Después llamó al indio:

—¡Muki, ven aquí para despellejar esta pieza! Yo, entretanto, prepararé el campamento.

—¿Podríamos conservar la piel del oso? —preguntó Roderick—. Es el primero que he cazado y comprenderás…

—Claro que la conservaremos —respondió Wabi—. Ahora ayúdame a preparar el fuego, y así te calentarás un poco.

Era tal su alegría, que Roderick se olvidó de que estaba mojado, a causa del chapuzón y de que la noche se les echaba encima.

No tardó en alzarse de la hoguera una gran llama, que daba calor y luz en un espacio de diez metros a la redonda. Wabi trajo de la canoa el paquete de las mantas y obligó a Roderick a desnudarse y a envolverse en una de ellas, mientras sus ropas caladas se secasen al lado del fuego. Después comenzó a construir, asombrando a Roderick, un refugio contra el frío de la noche, que amenazaba ser grande. Silbando alegremente, saco un hacha de la canoa y se dirigió hacia el bosque de cedros, de los que cortó varias brazadas de ramas tiernas. Roderick se sujetó bien las mantas en que iba envuelto y, a pesar de su aspecto grotesco, se fue a ayudar a su amigo.

Plantaron dos fuertes ramas verticalmente en el suelo, a tres metros de distancia una de la otra, y sobre ellas colocaron otra más fuerte para que sirviese de ángulo al techo. A derecha y a izquierda plantaron media docena de ramas a guisa de armadura, y amontonaron encima las ramitas de cedro. Al cabo de media hora la cabaña comenzó a tomar forma. Terminóse de construir al mismo tiempo que Muki acababa de despellejar y cortar en trozos al oso. En el suelo de la cabaña colocaron nuevas ramas para que les sirviesen de lecho. Y mientras ante él lucía el fuego y fuera la noche se hacía más obscura, Roderick pensaba que ninguna descripción, ninguna ilustración podría igualarse a aquella realidad.

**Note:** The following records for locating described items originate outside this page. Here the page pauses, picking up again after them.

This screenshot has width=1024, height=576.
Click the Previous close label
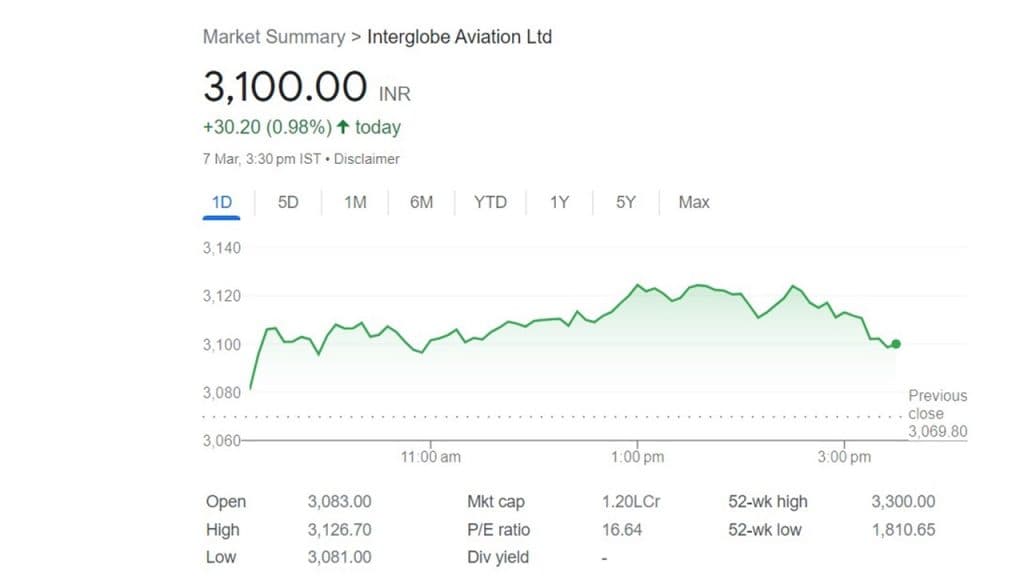coord(937,405)
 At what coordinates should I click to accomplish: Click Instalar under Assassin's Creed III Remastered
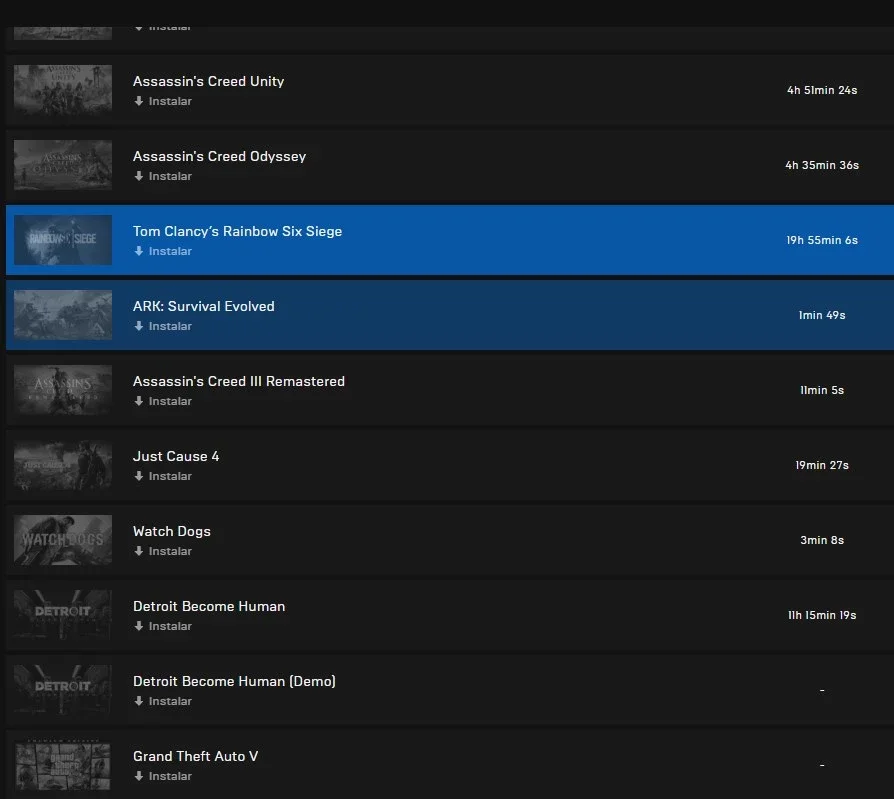[x=170, y=401]

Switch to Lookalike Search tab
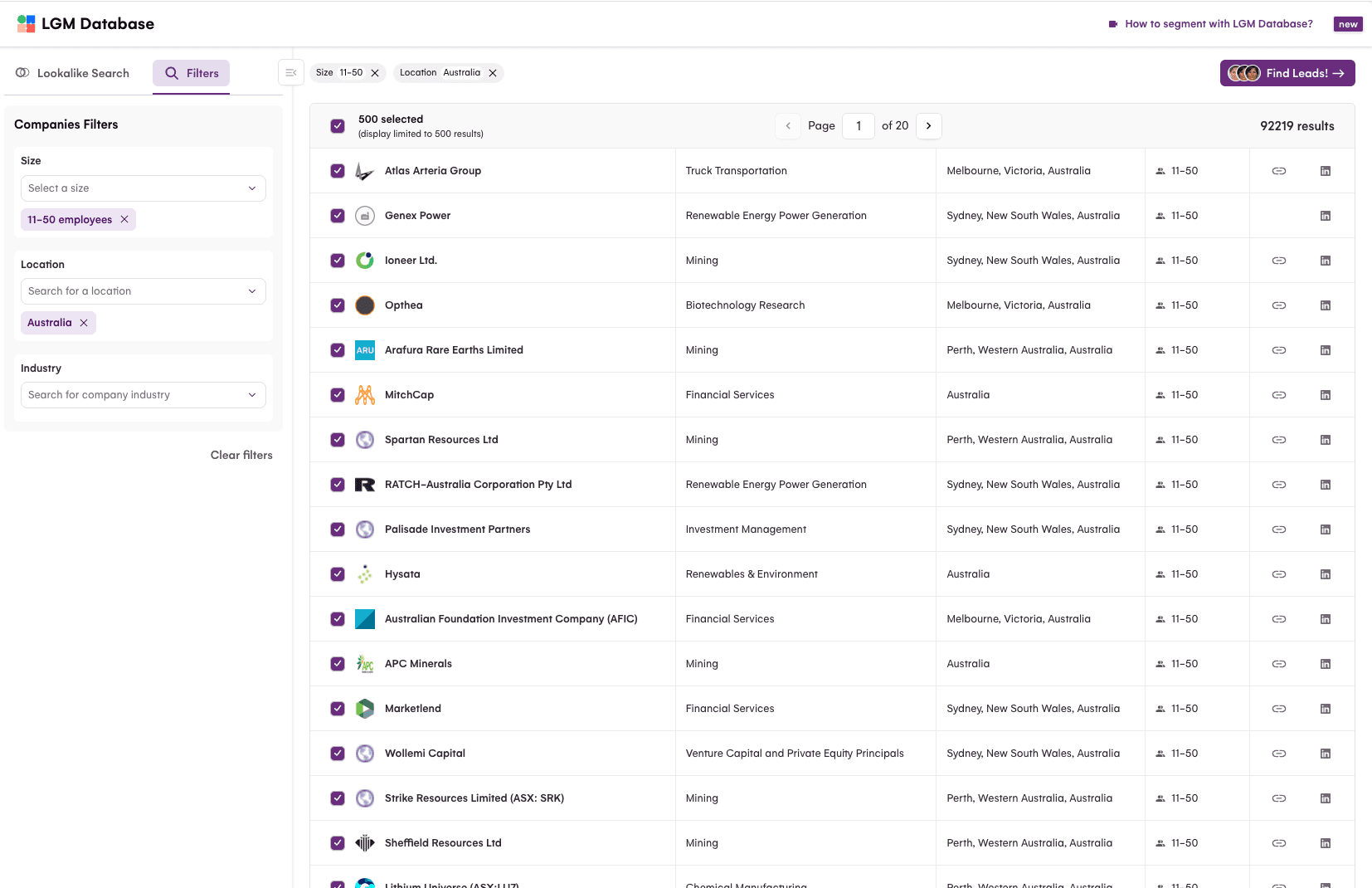pos(73,73)
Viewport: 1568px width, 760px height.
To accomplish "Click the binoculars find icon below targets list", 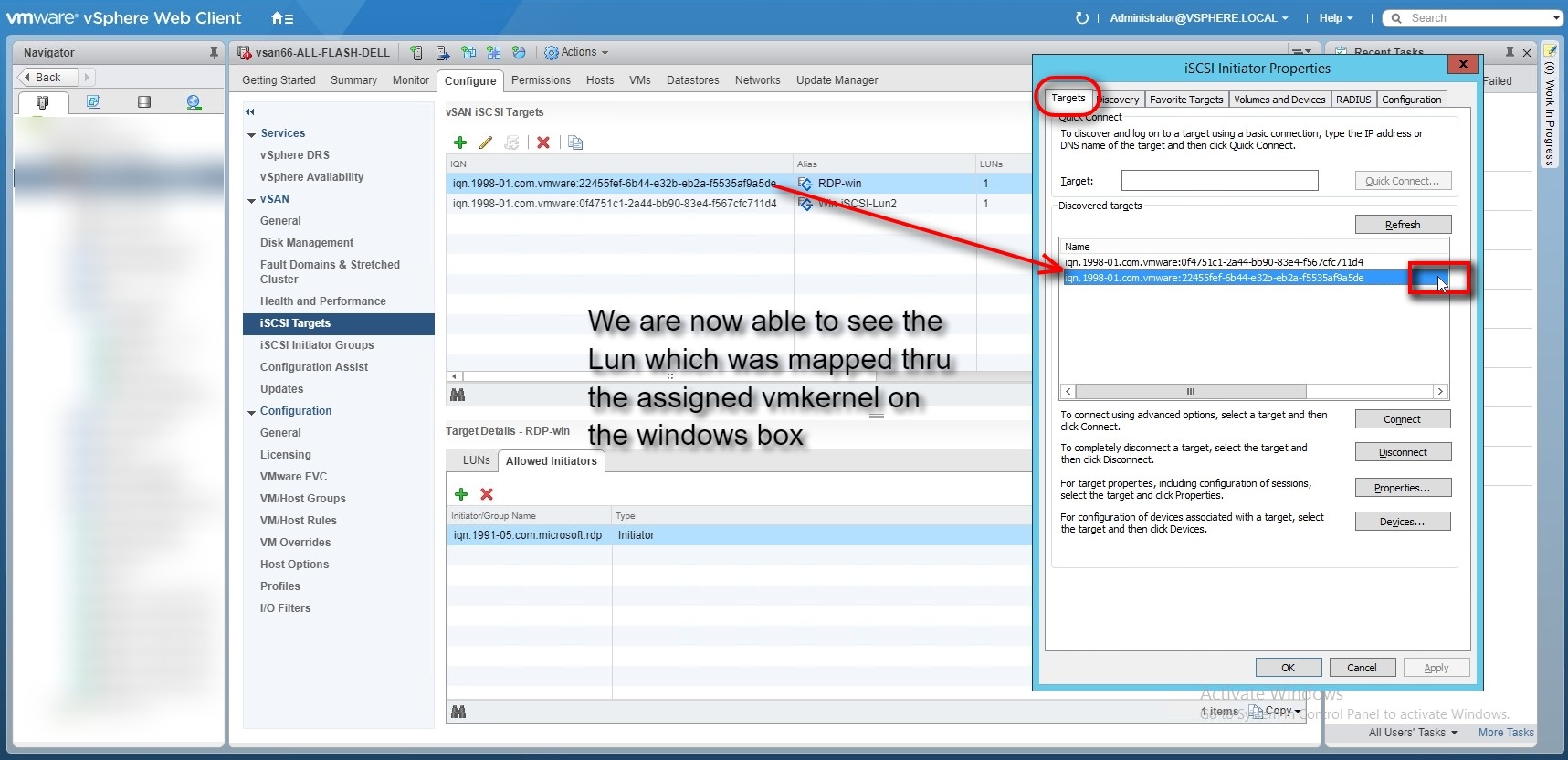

Poco tardó Muki en poner largas tajadas de carne de oso en el asador, y el agradable olor que la carne despedía, mezclóse con el aroma del café y de los pasteles de harina que se cocían en un hornillo, y Roderick se dio cuenta de que sus más bellos sueños se realizaban.

Aquella noche, al calor del fuego, oyó Roderick las emocionantes historias que contaban Wabi y el indio, y estuvo despierto hasta muy tarde, escuchando en el silencio de la noche el aullido de algún lobo, los misteriosos rumores del río y los gritos agudos de los pájaros nocturnos.

En los tres días que siguieron a su primera aventura, continuó Roderick las experiencias emocionantes. Una mañana, muy fría, y antes de que sus compañeros se despertasen, se marchó del campamento con el fusil de Wabi y disparó dos veces sobre un ciervo, pero sin acertar. Después se dedicó a perseguir, también sin resultado, a un caribú[1], el cual se le escapó cruzando a nado el lago Esturión. Roderick disparó tres veces al animal si lograr hacer blanco.